Âgé de 15 ans, il est originaire de Ngozi. Il était en 8e année de l’école fondamentale quand il s’est retrouvé dans l’incapacité de continuer l’école. Arrivé à Bujumbura, cet enfant dit que les choses se sont compliquées. «J’ai passé plusieurs mois errant dans les rues de Bujumbura. Je pouvais passer une journée sans rien mettre sous la dent. Et je dormais devant des boutiques, en plein air, sans couverture », raconte-t-il, ses yeux inondés de larmes. C’est par après qu’il a eu ce petit ‘’job’’ de vendeur d’arachides grillées. « Par mois, mon patron me donne 20 mille BIF».
Le « salaire » n’est même pas régulier : « Il arrive qu’il ne me donne rien prétextant qu’il n’y a pas eu de bénéfice. »

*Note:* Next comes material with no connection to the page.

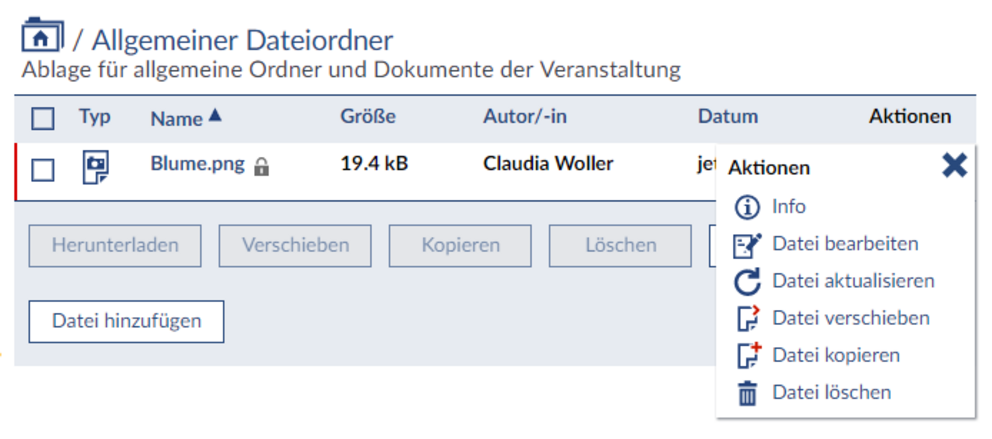Screen dimensions: 992x439
Task: Sort files by Datum column
Action: point(728,116)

Eric n’est pas le seul à vivre cette situation. Jean-Bosco Bigirimana, un autre enfant de Kirundo, raconte : « Mon patron m’a chassé sans rémunération. » Âgé de 15 ans, il dit avoir quitté l’école à cause d’un directeur qui lui a refusé la place de redoublement. Lui aussi, malgré les efforts fournis pour écouler ses produits, arachides et œufs, il ne reçoit que 20 mille BIF par mois.
Ces enfants disent qu’ils sont exposés à toutes sortes de dangers. « Je suis tombé dans un groupe de trois policiers, un jour. Ils ont saisi mes beignets et les ont piétinés en pleine rue. Et je n’ai rien récupéré », se souvient Niyonkuru, un autre enfant âgé de 15 ans et originaire de Muyinga. Encore sous le choc, il ajoute qu’il a été par après emprisonné.

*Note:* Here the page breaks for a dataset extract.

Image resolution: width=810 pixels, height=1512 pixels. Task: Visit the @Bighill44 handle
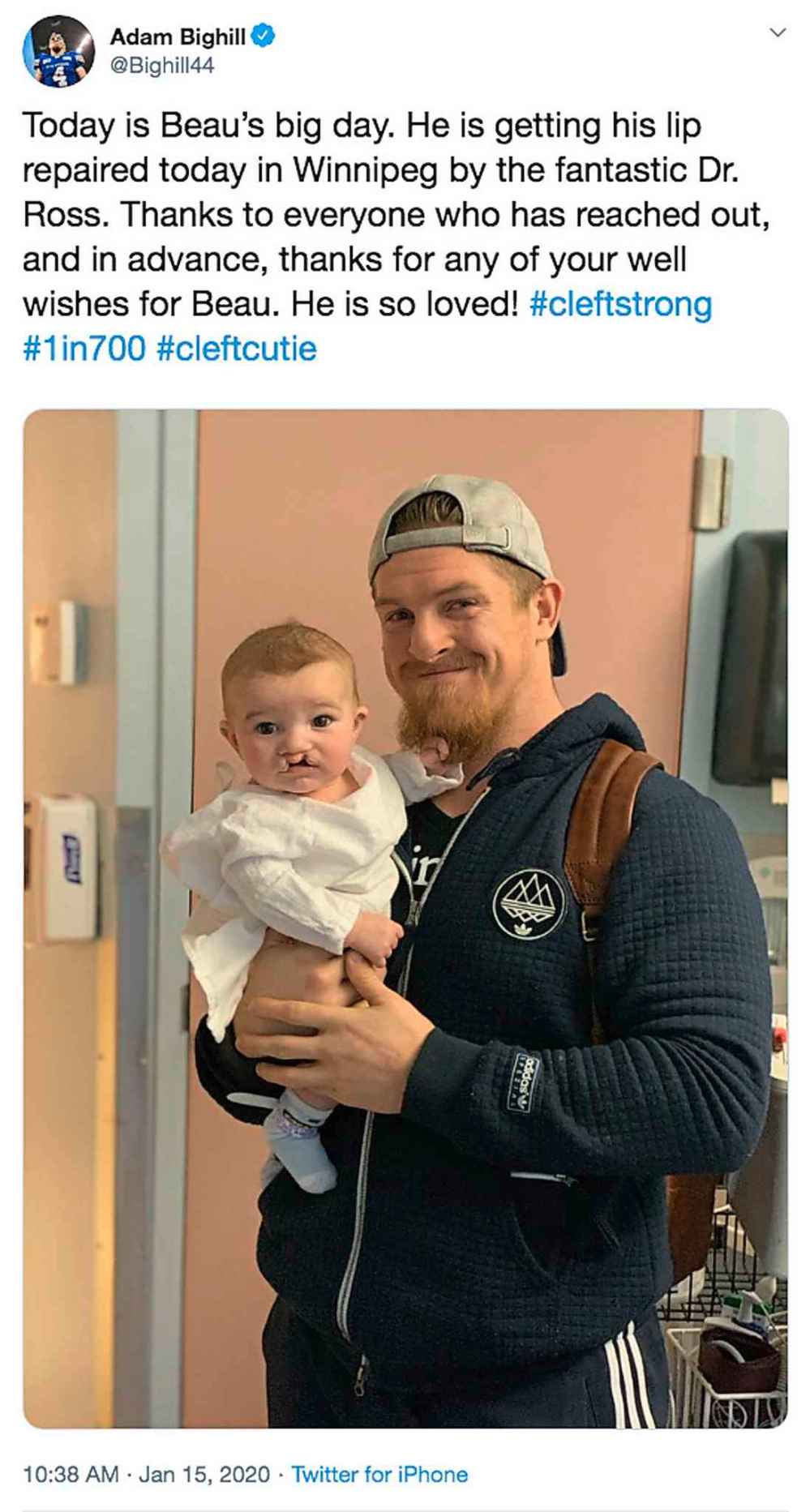click(161, 66)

C’est après 48h qu’il a été libéré grâce à l’intervention de son employeur. D’autres enfants interrogés signalent qu’ils sont souvent attaqués par des voleurs. Parfois des clients prennent leurs produits et partent sans payer. De retour chez leur patron, les gamins doivent se justifier : « Souvent, nos explications ne sont pas entendues. Nos employeurs nous accusent de mentir pour voler leur argent. On est soit chassé, soit bâtonné. »
Interrogés, quelques employeurs rétorquent que ces enfants sont affectés à « des petites tâches. » Moïse Nkunzimana de Bwiza rejette les allégations de ces enfants : « Il ne faut pas généraliser. Peut-être qu’il y en a qui maltraitent ces enfants, mais de mon côté, ils sont bien payés et nourris. » Au sujet de l’âge, il se présente en sauveur et estime qu’il les aide plutôt : «Ces enfants viennent des familles pauvres, comment refuser un job à un enfant nécessiteux pour survivre ? »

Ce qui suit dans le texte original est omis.